Stephan Maus

Adam Fawer: ‘Null’ (SZ)

Im Labyrinth der Albernheiten: Adam Fawers stochastischer Thriller “Null” (SZ, 05.12.05)

Wahnsinn. Der Spieler, Statistik-Dozent und Kopfrechengenius David Caine ist ein stochastischer Supermann. Noch während die Würfel fallen, könnte er mühelos die Wahrscheinlichkeit berechnen, mit der sie vom Spieltisch rollen, direkt unter die selbsthäutenden Python-Pumps der sexy Kellnerin, die daraufhin ins Stolpern gerät, wobei ihr das Tablett aus den Händen segelt, genau zwischen die frisch gerichteten Zähne eines schlummernden Pekinesen, der von dem Schreck derart traumatisiert wird, daß er eine halbe Stunde später auf dem Broadway der Geliebten des UN-Generalsekretärs in die selbsthäutenden Python-Pumps beißt, woraufhin illico 15.000 Blauhelmsoldaten nach Peking entsendet werden. Oder so.

| AUSGELESENE EINTRÄGE |
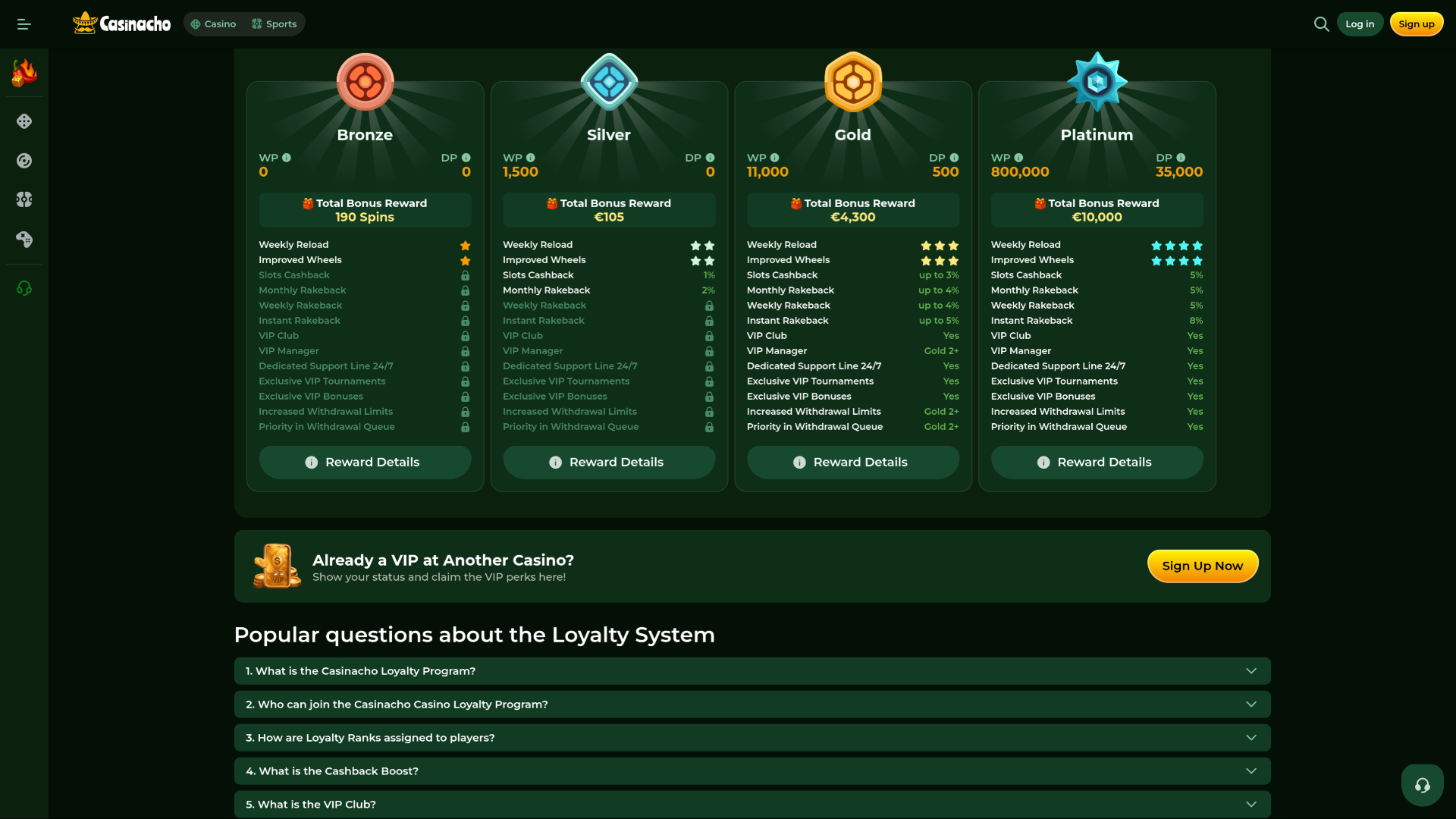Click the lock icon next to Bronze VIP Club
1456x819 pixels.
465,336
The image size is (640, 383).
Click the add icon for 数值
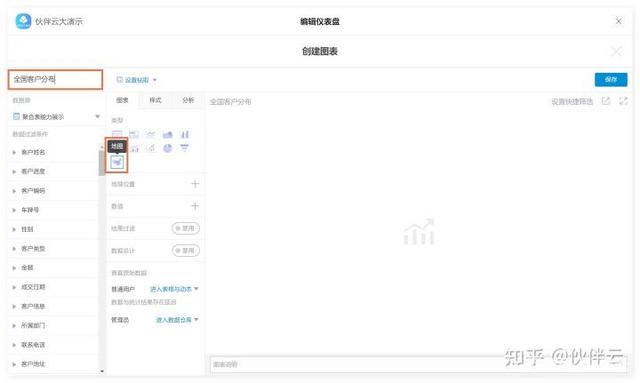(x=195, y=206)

| KURZE AUFGABE |
Schreiben Sie aus der Besprechung des Thrillers „Null“ den Abschnitt wörtlich ab, beginnend bei „Adam Fawer: ‘Null’“ und endend bei „werden. Oder so.“.

| ANTWORT ZUR ÜBUNG |
Adam Fawer: ‘Null’ (SZ)

Im Labyrinth der Albernheiten: Adam Fawers stochastischer Thriller “Null” (SZ, 05.12.05)

Wahnsinn. Der Spieler, Statistik-Dozent und Kopfrechengenius David Caine ist ein stochastischer Supermann. Noch während die Würfel fallen, könnte er mühelos die Wahrscheinlichkeit berechnen, mit der sie vom Spieltisch rollen, direkt unter die selbsthäutenden Python-Pumps der sexy Kellnerin, die daraufhin ins Stolpern gerät, wobei ihr das Tablett aus den Händen segelt, genau zwischen die frisch gerichteten Zähne eines schlummernden Pekinesen, der von dem Schreck derart traumatisiert wird, daß er eine halbe Stunde später auf dem Broadway der Geliebten des UN-Generalsekretärs in die selbsthäutenden Python-Pumps beißt, woraufhin illico 15.000 Blauhelmsoldaten nach Peking entsendet werden. Oder so.